Regulation of Phospholipase C-β3 Activity by Na+/H+ Exchanger Regulatory Factor 2

• Published in: The Journal of biological chemistry Vol. 275; no. 22; p. 16632
• Main Authors: Jong-Ik Hwang, Kyun Heo, Kum-Joo Shin, Eunjoon Kim, C.-H. Chris Yun, Sung Ho Ryu, Hee-Sup Shin, Pann-Ghill Suh
• Format: Journal Article
• Language: English
• Published: American Society for Biochemistry and Molecular Biology 02.06.2000
• ISSN: 0021-9258; 1083-351X
• DOI: 10.1074/jbc.M001410200

Among the phospholipase C that catalyzes the hydrolysis of phosphatidylinositol 4,5-bisphosphate, four mammalian phospholipase C-β (PLC-β) isotypes (isotypes 1–4) are activated through G protein-coupled receptors (GPCRs). Although the regulation of the PLC-βs by GPCRs and heterotrimeric G proteins has been extensively studied, little is known about the molecular determinants that regulate their activity.
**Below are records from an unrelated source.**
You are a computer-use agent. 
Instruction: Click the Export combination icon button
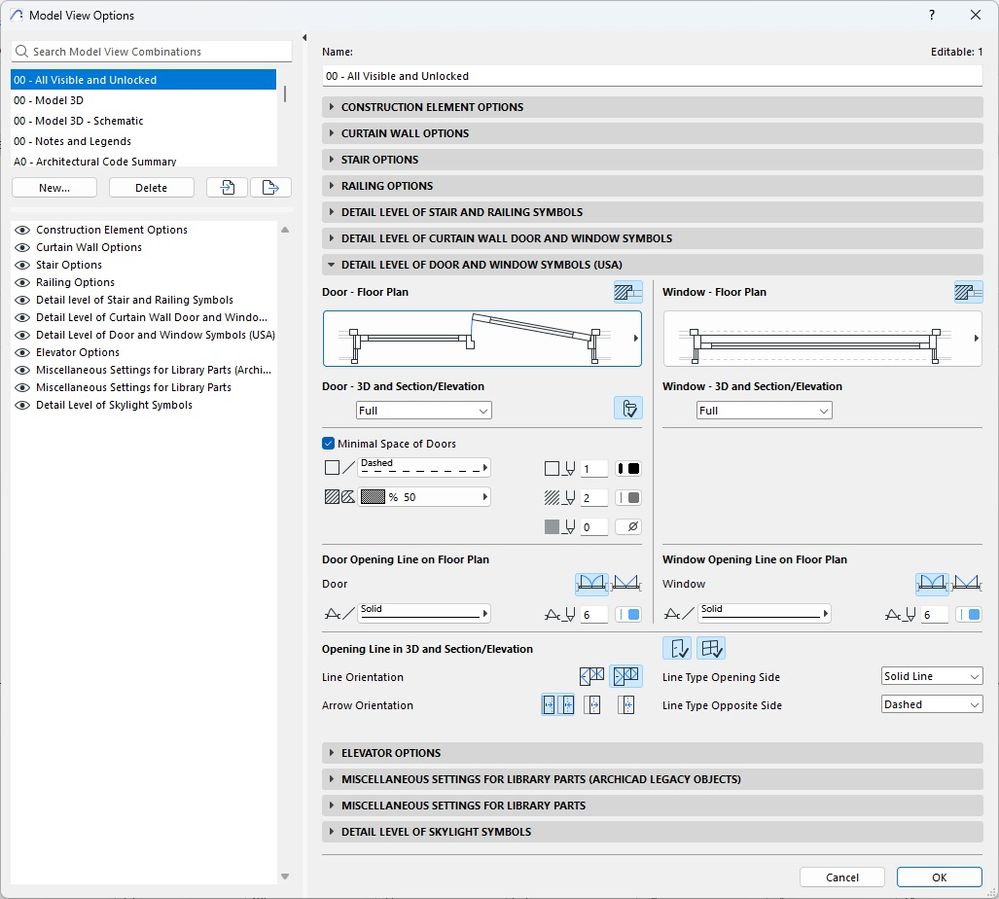270,187
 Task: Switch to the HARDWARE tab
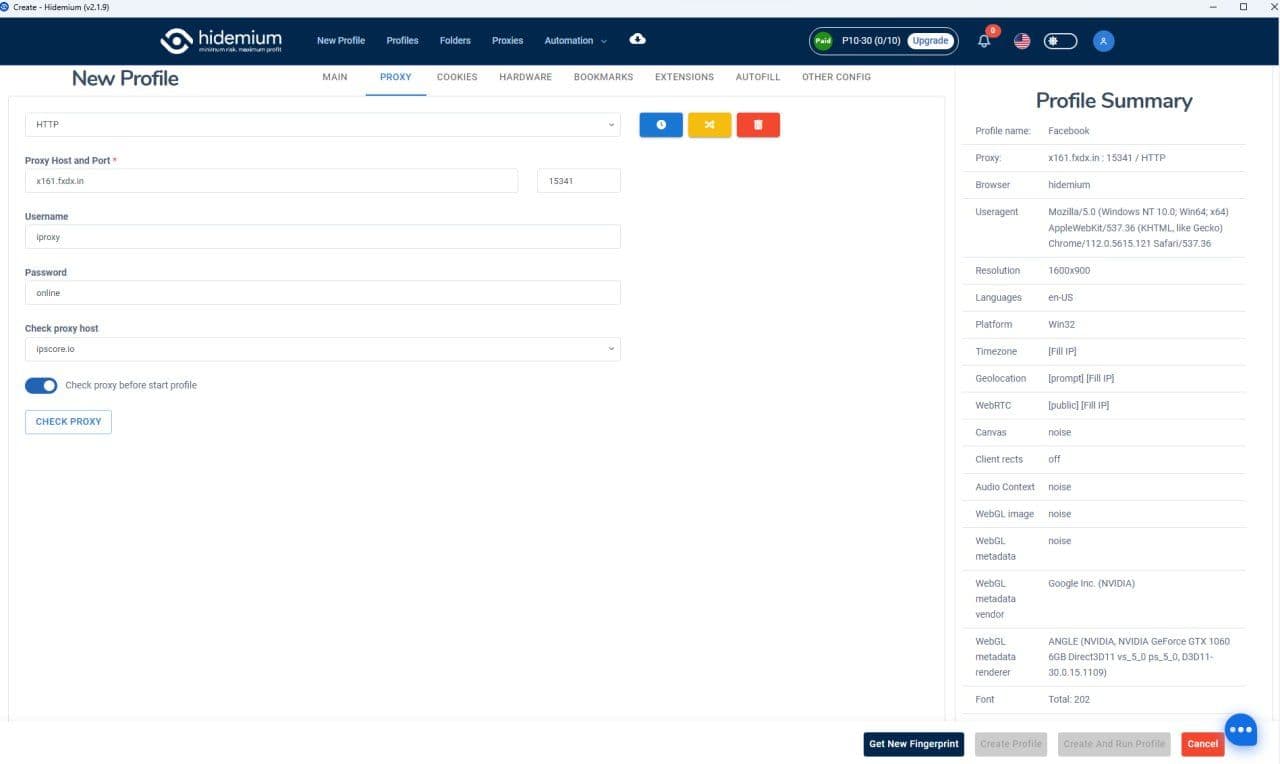[525, 77]
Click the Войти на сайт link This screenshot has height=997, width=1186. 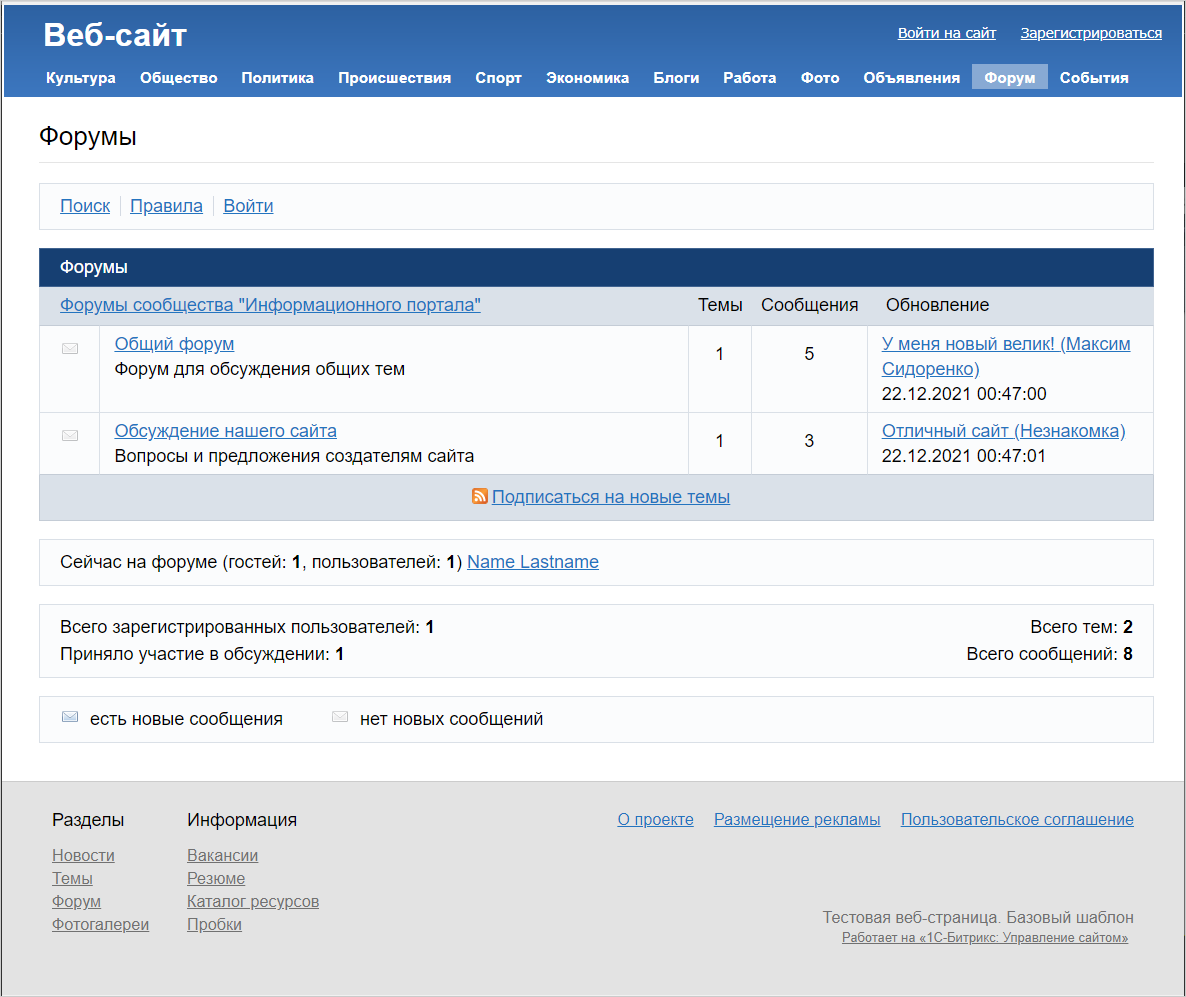(x=946, y=33)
The PLC-β isozymes carry a putative PSD-95/Dlg/ZO-1 (PDZ) binding motif ( X (S/T) X (V/L)COOH) at their carboxyl terminus, which is implicated in specific interactions with anchor proteins. Using the yeast two-hybrid system, we identified Na + /H + exchanger regulatory factor 2 (NHERF2) as a protein that interacted with a C-terminal heptapeptide of PLC-β3. Immunoprecipitation studies revealed that NHERF2 interacts specifically with PLC-β3, but not with other PLC-β isotypes. Furthermore, PLC-β3 interacted with NHERF2 rather than with other PDZ-containing proteins. This interaction required the COOH-terminal NTQL sequence of PLC-β3 and the second PDZ domain of NHERF2. Interestingly, NHERF2 potentiated the PLC-β activation by carbachol in COS7 and HeLa cells, while mutant NHERF2, lacking the second PDZ domain, had no such effect. Taken together, the data suggest that NHERF2 may act as a modulator underlying the process of PLC-β3-mediated signaling.